Pour déterminer si un enfant est hyperactif, la psychologue lui fera subir des tests et il faudra qu'au moins deux milieux, soit le cercle familial et l'école, confirment les symptômes de l'enfant. Selon la professionnelle, les jeunes qui présentent seulement des troubles de comportements, sans être hyperactifs, ne sont pas médicamentés. "C'est plus difficile qu'on peut le penser de diagnostiquer un enfant. Ce n'est pas aussi simple que de dire qu'un enfant bouge beaucoup. C'est un mythe de croire qu'on prescrit rapidement des médicaments", dit Mme Bertrand.

Depuis le début des années 60, c'est le méthylphénidate, connu sous le nom de Ritalin qui est prescrit pour traiter l'hyperactivité. Ce médicament a d'abord été utilisé comme traitement dans la dépression et la narcolepsie chronique. Pour la psychologue, l'explosion de la demande de ce médicament s'explique par une meilleure connaissance de la maladie et donc un meilleur diagnostic. "Normalement, le jeune sentira les effets bénéfiques suite à la prise du Ritalin. Il se sentira plus calme et plus posé, ce qui aura des effets positifs dans ses rapports avec les autres. Il se fera peut-être moins chicané en classe étant donné qu'il aura moins de difficultés à gérer son impulsivité."

Le Ritalin ne suffit pas
Au Québec, de 1990 à 2000, le nombre de prescriptions vendues est passé de 33 000 à 248 000. Bien que ce médicament soit le plus efficace connu à ce jour, une pilule ne suffit pas pour aider un enfant hyperactif à l'école. "Pour mieux aider les enfants, je peux me déplacer pour l'observer dans son milieu et donner des conseils aux intervenants et aux parents. Souvent, les enseignants ou les éducatrices vont me demander d'aller dans le milieu. Il y a plus de ressources aujourd'hui qu'il y a 50 ans. Le trouble est mieux dépisté et on connaît davantage la problématique. C'est pour ça que les enfants prennent plus de médications", ajoute Mme Bertrand.

Par ailleurs, plusieurs parents découvrent dans son bureau qu'il souffre d'hyperactivité.
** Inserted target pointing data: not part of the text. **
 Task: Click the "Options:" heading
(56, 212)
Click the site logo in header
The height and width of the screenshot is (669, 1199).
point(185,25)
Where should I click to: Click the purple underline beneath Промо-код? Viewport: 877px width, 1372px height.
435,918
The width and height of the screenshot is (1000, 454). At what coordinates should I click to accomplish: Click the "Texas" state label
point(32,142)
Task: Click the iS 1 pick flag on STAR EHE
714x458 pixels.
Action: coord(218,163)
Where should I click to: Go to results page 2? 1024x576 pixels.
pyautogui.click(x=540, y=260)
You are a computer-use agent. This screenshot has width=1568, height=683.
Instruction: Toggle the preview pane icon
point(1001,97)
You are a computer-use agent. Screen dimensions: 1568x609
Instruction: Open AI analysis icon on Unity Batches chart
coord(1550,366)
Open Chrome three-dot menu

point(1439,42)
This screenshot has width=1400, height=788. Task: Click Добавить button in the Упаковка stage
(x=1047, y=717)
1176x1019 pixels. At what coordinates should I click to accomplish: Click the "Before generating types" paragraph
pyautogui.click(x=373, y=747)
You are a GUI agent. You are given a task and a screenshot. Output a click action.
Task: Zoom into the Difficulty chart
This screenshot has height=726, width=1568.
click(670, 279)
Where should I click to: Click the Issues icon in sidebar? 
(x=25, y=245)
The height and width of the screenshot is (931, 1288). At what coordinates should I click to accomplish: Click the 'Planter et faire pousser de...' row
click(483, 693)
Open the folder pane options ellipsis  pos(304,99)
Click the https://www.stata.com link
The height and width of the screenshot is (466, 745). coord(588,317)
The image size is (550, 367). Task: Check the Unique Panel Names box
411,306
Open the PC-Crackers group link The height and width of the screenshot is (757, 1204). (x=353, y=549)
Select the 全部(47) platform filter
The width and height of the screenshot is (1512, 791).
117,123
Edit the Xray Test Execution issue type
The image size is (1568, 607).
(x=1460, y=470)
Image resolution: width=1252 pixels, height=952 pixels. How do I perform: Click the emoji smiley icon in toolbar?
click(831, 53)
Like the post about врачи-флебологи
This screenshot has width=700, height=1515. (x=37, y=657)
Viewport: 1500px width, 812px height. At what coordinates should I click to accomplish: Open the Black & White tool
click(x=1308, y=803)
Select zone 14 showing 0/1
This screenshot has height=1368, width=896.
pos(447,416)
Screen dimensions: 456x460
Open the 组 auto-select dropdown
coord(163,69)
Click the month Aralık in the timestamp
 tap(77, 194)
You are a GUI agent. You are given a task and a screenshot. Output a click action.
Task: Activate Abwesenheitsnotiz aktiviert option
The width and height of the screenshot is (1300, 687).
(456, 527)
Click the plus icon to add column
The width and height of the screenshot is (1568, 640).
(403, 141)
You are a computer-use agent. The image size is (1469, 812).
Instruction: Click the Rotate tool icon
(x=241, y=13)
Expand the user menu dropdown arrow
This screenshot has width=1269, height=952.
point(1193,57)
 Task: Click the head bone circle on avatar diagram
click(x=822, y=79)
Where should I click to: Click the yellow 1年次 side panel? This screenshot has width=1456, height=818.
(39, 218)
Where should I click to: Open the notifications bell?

Ne pas intervenir tôt lorsqu'un enfant est à l'école peut même lui inculquer une mauvaise perception des études. "L'enfant peut développer une mauvaise perception de l'école s'il est diagnostiqué trop tard", affirme-t-elle. Des enseignants ou des parents qui ne connaissent pas les tenants et aboutissants de l'hyperactivité peuvent se sentir complètement démunis. Mais après qu'ils aient compris ce qui explique qu'un enfant ait autant la bougeotte, il devient plus facile de les aimer. "Lorsqu'on ne voit plus seulement que cette dimension de leur personnalité, on découvre souvent des enfants très attachants."

Au quotidien, les parents et enseignants doivent mettre en pratique quelques trucs pour aider les enfants. "Il est important de regarder l'enfant dans les yeux lorsqu'on lui explique une consigne. Il faut également participer à l'action, ne pas lui dire de faire trop de choses en même temps. La structure est très importante également, car il faut que l'enfant soit encadré et sache précisément ce qu'il doit faire (ex. : se brosser les dents, s'habiller, etc.", décrit Mme Bertrand.

À la longue, maintenir cet encadrement sera difficile pour les parents. "Les parents, après un certain temps, peuvent lâcher un peu la corde et laisser l'enfant à lui-même. C'est souvent à ce moment qu'ils reviennent me consulter et je leur donne un petit élan de motivation. Une chose est sûre, il faut être très discipliné pour être parent d'un enfant hyperactif", conclut Danielle Bertrand.